1,2,4 triazolo[1,5-a] pyrimidin-7-ones as novel SARS-CoV-2 Main protease inhibitors: In silico screening and molecular dynamics simulation of potential COVID-19 drug candidates
Journal: 2020/October - Biophysical Chemistry
Abstract:
Discovery of a potent SARS-CoV-2 main protease (Mpro) inhibitor is the need of the hour to combat COVID-19. A total of 1000 protease-inhibitor-like compounds available in the ZINC database were screened by molecular docking with SARS-CoV-2 Mpro and the top 2 lead compounds based on binding affinity were found to be 1,2,4 triazolo[1,5-a] pyrimidin-7-one compounds. We report these two compounds (ZINC000621278586 and ZINC000621285995) as potent SARS-CoV-2 Mpro inhibitors with high affinity (<-9 kCal/mol) and less toxicity than Lopinavir and Nelfinavir positive controls. Both the lead compounds effectively interacted with the crucial active site amino acid residues His41, Cys145 and Glu166. The lead compounds satisfied all of the druglikeness rules and devoid of toxicity or mutagenicity.
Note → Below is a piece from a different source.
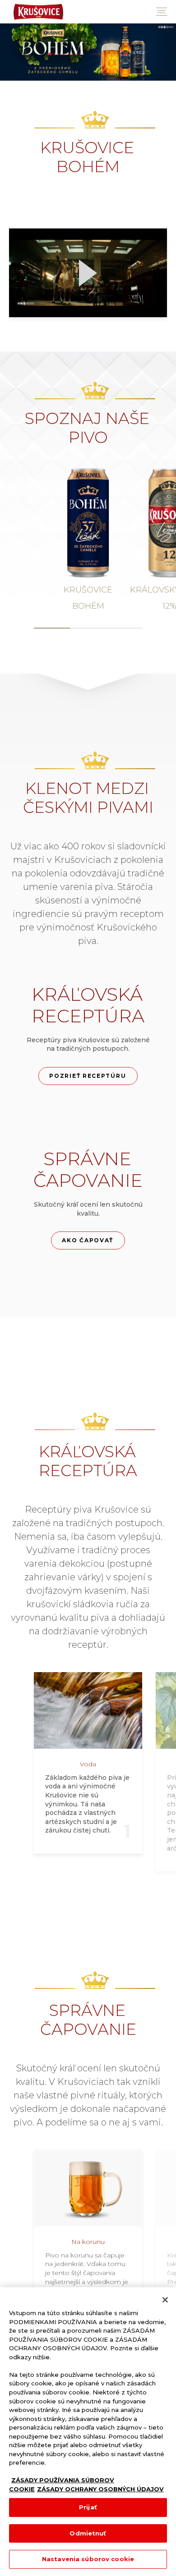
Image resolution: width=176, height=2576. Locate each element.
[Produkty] (88, 52)
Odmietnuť (87, 2533)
Molecular dynamics simulations showed that both lead 1 and lead 2 formed stable complexes with SARS-CoV-2 Mpro as evidenced by the highly stable root mean square deviation (<0.23 nm), root mean square fluctuations (0.12 nm) and radius of gyration (2.2 nm) values. Molecular mechanics Poisson-Boltzmann surface area calculation revealed thermodynamically stable binding energies of -129.266 ± 2.428 kJ/mol and - 116.478 ± 3.502 kJ/mol for lead1 and lead2 with SARS-CoV-2 Mpro, respectively.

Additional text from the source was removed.